Series producer Norma Percy has once again managed to pull together a stellar cast of almost all the key figures of the 2016 campaign; from David Cameron, Boris Johnson, Jeremy Corbyn, Nigel Farage, and even disgraced Peter Mandelson.
Then Chancellor George Osborne sums up the drama perfectly, claiming “It was Game of Thrones.”
Who shall be king?
The first episode begins on the eve of the 2015 General Election, where David Cameron’s ‘spin doctor’ Craig Oliver admits the mood was sour, thinking they’d perhaps lost. And looking back, perhaps they wish they had!
The question of a referendum on the EU was an idea Cameron and Osborne never thought they’d needed to carry out. But after winning, reality struck.
Tory Brexiter Steve Baker recalls smugly that “David Cameron looked like a man who was surprised he’d won. He did not look elated. He looked daunted, actually.” Whilst ‘master strategist’ Osborne “was a despondent looking man.”

The Conservative Party was in a hidden, now very open, war with itself. And our central protagonist and intriguer-in-chief was London Mayor Boris Johnson. Johnson’s sister aptly describes his childhood rivalry with fellow Etonian Cameron as if “he thought it was his turn to be world king”.
The cynicism at the top is both disgusting and hilarious at the same time. After an invitation to tennis in some private grounds, Cameron offered Johnson a ‘top 5 job’ to buy him off to be a part of the Remain camp; but ego, hubris and a chance of glory proved too great, no matter the cost. And that meant Johnson backed Leave.
As we see the campaign begin, the back-stabbing ratchets up. Johnson’s then-wife was smeared in the media in a proclaimed sex scandal at Waterloo station. Vote Leave believed this to be Osbourne’s doing, which only fired up Johnson to go in hard on immigration – something he’d previously been squeamish about.
Establishment not working
On the other side, Remain is shown to be a complete shambles. Cameron, Osborne, and then little-known Liz Truss, went full-in on ‘project fear’, which went down like a led balloon. We see a propaganda campaign from the treasury of a £4,300 cost to each family if Britain laughed at on the BBC’s Victoria Derbyshire.
Osborne says something revealing here, claiming “the Treasury got a real bashing, and I got a real bashing. But this is how we’d won the last general election, this is how Tony Blair and Margaret Thatcher had won elections”, but something was not cutting through this time.

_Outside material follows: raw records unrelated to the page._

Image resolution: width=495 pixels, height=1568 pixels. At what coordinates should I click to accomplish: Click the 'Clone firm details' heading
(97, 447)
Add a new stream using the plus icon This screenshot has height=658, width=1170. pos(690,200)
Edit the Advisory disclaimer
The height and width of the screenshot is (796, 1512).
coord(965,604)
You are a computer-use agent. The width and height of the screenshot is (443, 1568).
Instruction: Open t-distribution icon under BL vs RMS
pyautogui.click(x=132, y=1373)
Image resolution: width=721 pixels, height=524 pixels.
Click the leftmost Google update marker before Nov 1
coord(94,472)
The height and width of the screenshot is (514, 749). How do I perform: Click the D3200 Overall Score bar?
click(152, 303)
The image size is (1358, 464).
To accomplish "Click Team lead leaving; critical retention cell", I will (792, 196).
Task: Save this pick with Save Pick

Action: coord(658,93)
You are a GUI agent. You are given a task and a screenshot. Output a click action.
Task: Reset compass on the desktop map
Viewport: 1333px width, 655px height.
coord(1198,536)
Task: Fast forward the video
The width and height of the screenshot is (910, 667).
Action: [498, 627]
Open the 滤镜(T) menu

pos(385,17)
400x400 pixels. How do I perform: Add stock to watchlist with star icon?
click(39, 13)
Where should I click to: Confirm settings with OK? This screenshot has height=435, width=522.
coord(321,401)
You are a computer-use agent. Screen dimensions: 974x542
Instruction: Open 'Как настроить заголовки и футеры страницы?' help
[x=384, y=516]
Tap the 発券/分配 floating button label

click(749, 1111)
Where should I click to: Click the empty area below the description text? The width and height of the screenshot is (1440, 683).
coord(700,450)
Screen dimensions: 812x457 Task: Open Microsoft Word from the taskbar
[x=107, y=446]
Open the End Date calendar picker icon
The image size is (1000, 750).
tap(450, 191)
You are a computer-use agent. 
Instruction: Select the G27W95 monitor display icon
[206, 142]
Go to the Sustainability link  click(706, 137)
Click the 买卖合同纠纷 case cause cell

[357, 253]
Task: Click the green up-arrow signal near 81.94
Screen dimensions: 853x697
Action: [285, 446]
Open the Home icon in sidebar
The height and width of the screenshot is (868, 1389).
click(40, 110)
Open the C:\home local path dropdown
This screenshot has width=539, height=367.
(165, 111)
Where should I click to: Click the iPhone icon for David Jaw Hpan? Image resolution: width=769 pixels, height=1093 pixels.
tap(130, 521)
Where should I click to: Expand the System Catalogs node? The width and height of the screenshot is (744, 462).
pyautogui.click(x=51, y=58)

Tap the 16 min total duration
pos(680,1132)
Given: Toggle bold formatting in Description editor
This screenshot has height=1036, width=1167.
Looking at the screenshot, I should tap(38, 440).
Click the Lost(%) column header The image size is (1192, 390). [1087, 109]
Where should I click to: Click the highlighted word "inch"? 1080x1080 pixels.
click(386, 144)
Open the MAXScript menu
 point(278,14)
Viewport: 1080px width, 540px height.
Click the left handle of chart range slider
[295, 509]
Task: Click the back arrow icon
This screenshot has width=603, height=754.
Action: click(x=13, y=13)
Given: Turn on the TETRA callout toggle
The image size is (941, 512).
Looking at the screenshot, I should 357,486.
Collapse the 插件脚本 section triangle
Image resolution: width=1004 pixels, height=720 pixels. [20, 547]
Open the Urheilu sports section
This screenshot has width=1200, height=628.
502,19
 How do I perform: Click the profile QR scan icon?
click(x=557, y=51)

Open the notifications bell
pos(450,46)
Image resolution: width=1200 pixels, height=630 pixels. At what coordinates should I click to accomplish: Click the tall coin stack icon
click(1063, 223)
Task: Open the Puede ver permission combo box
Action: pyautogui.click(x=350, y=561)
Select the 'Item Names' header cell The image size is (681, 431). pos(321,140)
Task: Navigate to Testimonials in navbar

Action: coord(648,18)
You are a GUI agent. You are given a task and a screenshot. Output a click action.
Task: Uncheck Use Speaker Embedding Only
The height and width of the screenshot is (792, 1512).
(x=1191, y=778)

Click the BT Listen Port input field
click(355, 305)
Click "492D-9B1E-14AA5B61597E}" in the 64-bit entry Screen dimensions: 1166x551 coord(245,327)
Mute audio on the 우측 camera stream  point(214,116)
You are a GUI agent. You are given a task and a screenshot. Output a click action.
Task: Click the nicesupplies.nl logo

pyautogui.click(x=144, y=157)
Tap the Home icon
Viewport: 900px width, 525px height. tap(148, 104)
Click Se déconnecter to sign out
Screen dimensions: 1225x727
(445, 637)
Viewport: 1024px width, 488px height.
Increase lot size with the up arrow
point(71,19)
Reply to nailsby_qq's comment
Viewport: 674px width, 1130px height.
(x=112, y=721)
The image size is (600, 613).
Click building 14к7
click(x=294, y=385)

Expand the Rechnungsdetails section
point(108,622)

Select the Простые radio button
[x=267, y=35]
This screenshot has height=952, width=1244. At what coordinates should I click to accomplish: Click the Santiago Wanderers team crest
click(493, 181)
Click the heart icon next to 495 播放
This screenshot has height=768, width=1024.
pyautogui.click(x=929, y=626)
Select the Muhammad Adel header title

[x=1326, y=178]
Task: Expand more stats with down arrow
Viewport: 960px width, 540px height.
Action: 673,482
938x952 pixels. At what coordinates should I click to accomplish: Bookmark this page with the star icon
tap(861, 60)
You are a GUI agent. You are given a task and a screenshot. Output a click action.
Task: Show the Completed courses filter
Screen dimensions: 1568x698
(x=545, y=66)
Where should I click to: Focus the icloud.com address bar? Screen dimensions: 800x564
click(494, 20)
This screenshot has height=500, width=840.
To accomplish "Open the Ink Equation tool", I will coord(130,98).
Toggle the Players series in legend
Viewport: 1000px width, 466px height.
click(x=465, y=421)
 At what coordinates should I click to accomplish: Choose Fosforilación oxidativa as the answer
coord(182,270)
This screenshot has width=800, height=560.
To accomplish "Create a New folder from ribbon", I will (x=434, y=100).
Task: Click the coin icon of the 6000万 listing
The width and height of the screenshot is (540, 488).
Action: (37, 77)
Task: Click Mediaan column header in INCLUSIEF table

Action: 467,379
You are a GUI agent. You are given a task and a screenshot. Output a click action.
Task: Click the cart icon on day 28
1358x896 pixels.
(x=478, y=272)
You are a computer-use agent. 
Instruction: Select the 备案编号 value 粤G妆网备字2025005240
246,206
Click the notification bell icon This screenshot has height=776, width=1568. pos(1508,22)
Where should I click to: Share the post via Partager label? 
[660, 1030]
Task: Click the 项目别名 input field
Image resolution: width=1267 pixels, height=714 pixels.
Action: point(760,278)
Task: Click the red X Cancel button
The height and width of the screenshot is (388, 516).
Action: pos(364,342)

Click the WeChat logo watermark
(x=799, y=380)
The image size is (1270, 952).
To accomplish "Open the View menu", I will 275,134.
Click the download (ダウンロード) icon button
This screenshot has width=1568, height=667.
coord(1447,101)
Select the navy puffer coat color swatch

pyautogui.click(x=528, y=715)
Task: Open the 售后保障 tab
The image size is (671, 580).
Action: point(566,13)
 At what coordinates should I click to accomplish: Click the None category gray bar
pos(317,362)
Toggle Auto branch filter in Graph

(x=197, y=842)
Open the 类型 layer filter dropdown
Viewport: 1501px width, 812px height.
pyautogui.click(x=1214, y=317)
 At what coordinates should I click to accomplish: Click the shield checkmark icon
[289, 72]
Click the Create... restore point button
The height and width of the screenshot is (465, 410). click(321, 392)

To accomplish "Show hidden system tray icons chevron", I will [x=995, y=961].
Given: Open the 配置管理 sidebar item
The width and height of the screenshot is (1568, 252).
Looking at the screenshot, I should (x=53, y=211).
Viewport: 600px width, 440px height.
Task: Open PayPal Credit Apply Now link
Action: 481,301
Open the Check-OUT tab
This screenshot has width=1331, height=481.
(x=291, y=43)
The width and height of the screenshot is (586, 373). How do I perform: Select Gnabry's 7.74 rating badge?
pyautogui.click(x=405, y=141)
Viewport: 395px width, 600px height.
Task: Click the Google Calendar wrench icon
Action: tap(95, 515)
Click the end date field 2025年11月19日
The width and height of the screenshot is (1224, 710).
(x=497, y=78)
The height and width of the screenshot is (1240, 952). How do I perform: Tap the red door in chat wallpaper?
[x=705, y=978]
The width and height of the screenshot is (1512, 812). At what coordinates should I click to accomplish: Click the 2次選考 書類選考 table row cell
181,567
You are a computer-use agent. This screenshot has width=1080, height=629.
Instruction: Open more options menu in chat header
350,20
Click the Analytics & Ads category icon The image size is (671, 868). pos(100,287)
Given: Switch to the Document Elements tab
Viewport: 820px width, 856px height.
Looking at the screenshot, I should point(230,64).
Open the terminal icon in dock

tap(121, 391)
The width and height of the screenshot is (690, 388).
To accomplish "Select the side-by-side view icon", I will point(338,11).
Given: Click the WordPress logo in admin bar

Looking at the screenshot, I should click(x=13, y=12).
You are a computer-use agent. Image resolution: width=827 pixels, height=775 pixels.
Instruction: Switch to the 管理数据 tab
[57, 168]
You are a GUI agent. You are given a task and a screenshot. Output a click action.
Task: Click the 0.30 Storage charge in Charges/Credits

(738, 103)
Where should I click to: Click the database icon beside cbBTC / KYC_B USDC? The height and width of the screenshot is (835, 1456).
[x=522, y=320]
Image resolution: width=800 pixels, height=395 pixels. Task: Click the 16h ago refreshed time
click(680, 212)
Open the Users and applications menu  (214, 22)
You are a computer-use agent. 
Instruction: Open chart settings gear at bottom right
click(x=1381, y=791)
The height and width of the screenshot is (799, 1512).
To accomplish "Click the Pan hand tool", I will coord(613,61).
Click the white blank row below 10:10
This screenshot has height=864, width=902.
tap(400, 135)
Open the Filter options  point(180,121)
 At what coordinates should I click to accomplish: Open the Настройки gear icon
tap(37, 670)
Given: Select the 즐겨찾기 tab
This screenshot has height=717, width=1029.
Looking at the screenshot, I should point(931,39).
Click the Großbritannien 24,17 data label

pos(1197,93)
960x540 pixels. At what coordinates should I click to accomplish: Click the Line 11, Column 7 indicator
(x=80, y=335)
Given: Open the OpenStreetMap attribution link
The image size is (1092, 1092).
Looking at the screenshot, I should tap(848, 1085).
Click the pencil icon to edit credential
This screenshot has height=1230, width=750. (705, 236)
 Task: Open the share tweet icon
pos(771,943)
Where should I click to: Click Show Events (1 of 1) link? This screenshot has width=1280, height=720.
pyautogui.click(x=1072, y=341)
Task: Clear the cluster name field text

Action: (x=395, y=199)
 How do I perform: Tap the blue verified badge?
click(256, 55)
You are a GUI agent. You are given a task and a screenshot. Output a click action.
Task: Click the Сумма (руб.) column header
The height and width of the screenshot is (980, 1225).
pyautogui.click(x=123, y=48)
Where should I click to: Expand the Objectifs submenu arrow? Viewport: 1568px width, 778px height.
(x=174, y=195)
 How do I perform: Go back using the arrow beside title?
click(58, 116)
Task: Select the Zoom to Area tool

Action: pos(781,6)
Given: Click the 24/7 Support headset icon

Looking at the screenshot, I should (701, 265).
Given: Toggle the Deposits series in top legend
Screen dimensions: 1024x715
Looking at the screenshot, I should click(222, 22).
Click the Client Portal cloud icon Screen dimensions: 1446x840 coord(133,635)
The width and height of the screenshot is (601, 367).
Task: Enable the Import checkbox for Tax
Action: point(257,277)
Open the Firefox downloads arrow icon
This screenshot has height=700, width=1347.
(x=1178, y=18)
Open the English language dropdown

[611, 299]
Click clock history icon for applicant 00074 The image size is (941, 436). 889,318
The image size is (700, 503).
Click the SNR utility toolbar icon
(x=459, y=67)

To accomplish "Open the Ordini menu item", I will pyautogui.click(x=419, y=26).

This after all was also how the 2014 Scottish Independence campaign was also won. But a threshold which had held for so long was crossed.
Little context is given as to why, or why the establishment was so hated. A clear omission in the series was the backdrop of the 2008 financial crisis or the austerity dictated by the EU upon countries like Greece at the time.

But the comical nature of the Remain camp trying to get it together is. David Cameron has the idea of all four living Prime Ministers giving a joint speech together outside Downing Street. But Gordon Brown’s idea is “Instead of what I would have called an establishment stitch-up I wanted…all the Labour leaders trying to get out the Labour vote”.
But Corbyn is having none of it, “I said absolutely no”, to which he correctly points out Tony Blair’s hypocrisy and how a large portion of the country viewed the man as a war criminal.
Thus the leaders of both political parties – Cameron and Corbyn – were both themselves half-hearted about the EU, whilst the Leave campaign, for all its demagogy, clearly had an insurgent anti-establishment veneer which even surprised the official Leave campaign.
Labour MP and Leave campaigner Gisela Stuart who is shown campaigning with Boris is surprised by the enthusiastic response they were receiving and recalls “you almost got the sense that Boris’s presence gave permission to be enthusiastic about something which they were told by everybody else they should not be enthusiastic about.”
No plan
But the short-termism, infighting, ‘f*ck business’ attitude, and forces conjured up by the Leave campaign were only starting to dawn, and were explicitly brought to the surface following the murder of Labour MP Jo Cox by a far-right loon shouting ‘Britain First’, days before the referendum.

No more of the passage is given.